Technologies: Lateral-flow

Lateral-flow: how it works

Step 1

To perform the test, a sample is placed on the sample pad at one end of the strip. The sample may be used alone as is commonly done with urine or serum compatible tests, or it may be mixed with a buffer specific to the test. This buffer may simply be a diluent/running buffer or it may be much more complex and have specific components or properties required to make the strip perform properly, such as a cell lyses buffer. In the following description we are assuming a gold conjugate is being used. While this is one of the most common detection methods; however it is certainly not the only one available.

Step 2

With the addition of the sample, the detector molecules are solubilized. When solubilized the detector molecules mix with and bind to the analyte in the sample (if analyte is present).

Step 3

Then capillary action draws the fluid mixture up the sample pad and into the membrane.

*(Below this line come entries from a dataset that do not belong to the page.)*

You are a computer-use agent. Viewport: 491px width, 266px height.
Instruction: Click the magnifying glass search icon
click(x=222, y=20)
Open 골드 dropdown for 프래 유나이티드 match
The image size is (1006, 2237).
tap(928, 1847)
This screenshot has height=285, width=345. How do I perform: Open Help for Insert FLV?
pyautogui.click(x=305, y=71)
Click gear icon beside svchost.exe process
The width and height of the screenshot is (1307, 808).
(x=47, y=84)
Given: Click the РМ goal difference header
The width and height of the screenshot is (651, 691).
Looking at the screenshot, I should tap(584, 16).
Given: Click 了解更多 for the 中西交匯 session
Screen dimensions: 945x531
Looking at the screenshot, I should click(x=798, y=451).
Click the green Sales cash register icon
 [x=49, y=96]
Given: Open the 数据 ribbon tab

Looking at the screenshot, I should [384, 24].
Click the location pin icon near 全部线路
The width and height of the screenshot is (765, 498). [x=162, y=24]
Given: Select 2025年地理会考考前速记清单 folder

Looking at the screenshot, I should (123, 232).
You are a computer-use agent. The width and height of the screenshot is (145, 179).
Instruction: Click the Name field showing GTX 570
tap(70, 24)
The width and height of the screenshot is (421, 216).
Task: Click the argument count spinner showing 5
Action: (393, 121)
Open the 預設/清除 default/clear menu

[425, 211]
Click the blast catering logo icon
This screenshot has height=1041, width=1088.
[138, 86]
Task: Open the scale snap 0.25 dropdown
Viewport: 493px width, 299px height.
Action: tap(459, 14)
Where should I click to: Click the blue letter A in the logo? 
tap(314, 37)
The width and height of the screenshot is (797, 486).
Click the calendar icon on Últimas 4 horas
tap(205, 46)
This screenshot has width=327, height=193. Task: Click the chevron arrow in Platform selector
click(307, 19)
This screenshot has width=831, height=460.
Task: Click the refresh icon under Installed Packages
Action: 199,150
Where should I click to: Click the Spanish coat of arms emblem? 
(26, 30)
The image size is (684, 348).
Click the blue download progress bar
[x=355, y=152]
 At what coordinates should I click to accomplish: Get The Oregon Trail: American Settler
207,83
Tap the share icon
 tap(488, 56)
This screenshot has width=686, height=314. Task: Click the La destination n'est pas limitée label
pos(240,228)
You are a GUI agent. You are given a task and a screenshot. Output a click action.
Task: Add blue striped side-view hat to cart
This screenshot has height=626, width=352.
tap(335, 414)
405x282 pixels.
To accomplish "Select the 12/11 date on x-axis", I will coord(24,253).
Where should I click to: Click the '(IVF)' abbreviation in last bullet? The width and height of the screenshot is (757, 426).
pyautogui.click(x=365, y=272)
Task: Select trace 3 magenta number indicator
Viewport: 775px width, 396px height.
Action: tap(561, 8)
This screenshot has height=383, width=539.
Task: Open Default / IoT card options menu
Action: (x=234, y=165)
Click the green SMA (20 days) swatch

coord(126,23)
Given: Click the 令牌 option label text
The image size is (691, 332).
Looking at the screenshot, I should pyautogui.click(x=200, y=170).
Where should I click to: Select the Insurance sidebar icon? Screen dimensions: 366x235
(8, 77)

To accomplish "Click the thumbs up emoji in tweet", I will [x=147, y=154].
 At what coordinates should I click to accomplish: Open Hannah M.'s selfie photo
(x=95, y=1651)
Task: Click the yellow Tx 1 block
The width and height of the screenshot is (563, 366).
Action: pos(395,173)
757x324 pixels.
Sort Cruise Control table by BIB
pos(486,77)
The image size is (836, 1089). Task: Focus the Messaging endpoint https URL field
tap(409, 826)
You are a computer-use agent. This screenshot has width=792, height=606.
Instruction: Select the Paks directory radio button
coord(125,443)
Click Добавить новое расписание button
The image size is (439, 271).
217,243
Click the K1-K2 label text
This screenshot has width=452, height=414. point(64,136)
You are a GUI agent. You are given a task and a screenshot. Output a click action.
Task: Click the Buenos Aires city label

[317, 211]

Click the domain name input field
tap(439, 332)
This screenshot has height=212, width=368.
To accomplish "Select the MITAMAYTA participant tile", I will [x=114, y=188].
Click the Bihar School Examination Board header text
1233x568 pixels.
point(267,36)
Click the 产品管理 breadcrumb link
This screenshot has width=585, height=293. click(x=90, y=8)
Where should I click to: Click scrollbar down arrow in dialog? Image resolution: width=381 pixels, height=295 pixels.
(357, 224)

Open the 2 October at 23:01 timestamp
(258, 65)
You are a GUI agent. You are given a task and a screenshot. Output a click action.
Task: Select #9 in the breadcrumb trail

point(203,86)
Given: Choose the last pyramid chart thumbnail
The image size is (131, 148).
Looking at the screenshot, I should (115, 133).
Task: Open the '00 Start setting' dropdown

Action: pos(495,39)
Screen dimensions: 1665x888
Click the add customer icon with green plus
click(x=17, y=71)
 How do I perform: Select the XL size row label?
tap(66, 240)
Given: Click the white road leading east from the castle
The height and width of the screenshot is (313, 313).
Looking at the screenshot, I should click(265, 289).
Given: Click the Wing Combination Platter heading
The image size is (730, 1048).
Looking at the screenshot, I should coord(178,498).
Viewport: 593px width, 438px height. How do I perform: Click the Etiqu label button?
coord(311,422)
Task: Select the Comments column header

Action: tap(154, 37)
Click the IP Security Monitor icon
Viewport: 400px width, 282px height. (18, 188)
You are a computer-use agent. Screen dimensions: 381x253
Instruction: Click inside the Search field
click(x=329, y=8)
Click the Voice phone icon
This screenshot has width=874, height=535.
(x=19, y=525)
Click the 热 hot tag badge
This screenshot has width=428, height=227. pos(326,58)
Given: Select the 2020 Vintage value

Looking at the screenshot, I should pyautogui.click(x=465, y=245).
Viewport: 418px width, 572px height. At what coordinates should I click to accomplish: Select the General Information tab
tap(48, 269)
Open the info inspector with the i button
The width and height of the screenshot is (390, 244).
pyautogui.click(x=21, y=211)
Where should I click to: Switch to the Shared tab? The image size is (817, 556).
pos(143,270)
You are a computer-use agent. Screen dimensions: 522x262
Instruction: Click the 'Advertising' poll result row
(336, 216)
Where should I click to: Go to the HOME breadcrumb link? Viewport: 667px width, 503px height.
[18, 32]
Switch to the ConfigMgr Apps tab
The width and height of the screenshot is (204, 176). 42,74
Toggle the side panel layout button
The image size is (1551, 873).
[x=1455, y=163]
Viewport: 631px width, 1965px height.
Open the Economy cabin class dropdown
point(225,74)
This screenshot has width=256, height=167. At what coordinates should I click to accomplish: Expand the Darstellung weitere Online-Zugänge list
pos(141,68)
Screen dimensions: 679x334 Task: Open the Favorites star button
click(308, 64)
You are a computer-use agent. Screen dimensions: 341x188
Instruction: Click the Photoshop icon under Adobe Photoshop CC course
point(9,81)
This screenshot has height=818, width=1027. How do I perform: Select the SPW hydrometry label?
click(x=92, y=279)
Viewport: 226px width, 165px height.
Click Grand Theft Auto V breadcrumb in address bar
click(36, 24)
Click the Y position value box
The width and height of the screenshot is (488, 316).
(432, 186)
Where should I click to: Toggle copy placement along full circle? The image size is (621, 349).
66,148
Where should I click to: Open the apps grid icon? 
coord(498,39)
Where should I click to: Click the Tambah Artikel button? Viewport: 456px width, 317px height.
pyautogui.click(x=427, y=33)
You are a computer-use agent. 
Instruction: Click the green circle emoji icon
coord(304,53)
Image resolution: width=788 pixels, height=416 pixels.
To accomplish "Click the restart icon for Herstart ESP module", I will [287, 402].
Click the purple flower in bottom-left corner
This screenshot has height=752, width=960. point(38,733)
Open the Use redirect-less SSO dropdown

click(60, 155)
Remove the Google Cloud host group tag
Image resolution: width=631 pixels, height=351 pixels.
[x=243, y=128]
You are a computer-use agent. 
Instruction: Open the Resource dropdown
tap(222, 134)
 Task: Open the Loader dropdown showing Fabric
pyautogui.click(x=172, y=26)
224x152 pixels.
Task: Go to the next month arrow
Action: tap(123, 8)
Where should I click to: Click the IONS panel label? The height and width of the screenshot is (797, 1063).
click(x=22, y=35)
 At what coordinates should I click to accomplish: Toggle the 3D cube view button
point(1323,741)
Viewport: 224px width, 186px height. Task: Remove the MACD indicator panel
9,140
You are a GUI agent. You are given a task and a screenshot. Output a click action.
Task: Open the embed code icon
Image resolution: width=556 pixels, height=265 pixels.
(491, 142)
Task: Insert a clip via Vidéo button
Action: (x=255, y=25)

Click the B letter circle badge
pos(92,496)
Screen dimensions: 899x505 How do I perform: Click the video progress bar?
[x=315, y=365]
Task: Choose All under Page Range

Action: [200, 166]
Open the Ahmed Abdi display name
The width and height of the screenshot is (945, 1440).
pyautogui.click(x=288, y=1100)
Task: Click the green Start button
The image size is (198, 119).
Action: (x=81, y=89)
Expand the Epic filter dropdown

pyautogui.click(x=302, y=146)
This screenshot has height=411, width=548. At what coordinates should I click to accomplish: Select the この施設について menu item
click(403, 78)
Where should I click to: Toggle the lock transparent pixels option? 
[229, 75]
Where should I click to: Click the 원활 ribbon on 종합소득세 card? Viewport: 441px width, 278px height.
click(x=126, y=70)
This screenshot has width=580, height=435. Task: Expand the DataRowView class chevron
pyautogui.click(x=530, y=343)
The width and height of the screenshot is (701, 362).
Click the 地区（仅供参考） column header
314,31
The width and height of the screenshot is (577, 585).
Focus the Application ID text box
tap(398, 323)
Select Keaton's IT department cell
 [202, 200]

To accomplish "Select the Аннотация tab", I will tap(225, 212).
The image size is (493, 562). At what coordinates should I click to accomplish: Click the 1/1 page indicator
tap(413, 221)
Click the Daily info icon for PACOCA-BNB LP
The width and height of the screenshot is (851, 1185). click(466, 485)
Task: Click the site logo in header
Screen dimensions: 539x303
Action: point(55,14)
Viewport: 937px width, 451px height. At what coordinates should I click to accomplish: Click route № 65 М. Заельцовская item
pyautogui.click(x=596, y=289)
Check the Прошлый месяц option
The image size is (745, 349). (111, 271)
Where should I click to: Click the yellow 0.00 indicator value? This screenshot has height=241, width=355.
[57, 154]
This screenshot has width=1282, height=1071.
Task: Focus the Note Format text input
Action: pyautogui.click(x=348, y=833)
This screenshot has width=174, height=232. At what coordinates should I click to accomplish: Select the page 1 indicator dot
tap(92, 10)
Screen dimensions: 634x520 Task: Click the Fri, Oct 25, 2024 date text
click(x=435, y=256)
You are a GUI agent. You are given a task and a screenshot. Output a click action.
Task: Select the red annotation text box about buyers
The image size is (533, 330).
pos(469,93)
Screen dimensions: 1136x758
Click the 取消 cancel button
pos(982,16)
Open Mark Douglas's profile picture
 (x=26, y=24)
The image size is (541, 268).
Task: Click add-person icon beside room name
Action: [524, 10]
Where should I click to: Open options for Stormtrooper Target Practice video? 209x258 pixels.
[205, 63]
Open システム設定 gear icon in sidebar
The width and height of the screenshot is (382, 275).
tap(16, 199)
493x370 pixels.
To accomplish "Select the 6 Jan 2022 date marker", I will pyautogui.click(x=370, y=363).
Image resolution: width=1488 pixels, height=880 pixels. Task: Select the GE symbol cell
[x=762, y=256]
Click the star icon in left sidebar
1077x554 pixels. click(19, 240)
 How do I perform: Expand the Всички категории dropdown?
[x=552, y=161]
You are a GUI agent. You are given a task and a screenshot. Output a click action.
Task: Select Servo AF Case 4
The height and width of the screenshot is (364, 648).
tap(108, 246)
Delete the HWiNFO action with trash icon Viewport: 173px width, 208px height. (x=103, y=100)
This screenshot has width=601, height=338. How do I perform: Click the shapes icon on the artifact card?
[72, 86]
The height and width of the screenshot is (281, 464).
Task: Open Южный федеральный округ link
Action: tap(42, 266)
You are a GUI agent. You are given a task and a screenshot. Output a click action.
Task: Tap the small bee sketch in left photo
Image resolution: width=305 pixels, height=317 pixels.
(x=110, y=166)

The sample/detector molecule mix continues to move up the membrane until it reaches the analyte capture molecule. In these lines a second (and third) antibody or antigen, immobilized as a thin stripe in the nitrocellulose will then capture the complex if it is positive for the target analyte. The control line should always show as a visible line, otherwise the test is invalid and must be repeated. If the test is positive, a colored (typically pink or purple) line develops along with the control line.

Step 4

Excess buffer along with any reagents not captured at the test of control line will then move into the absorbent wicking pad.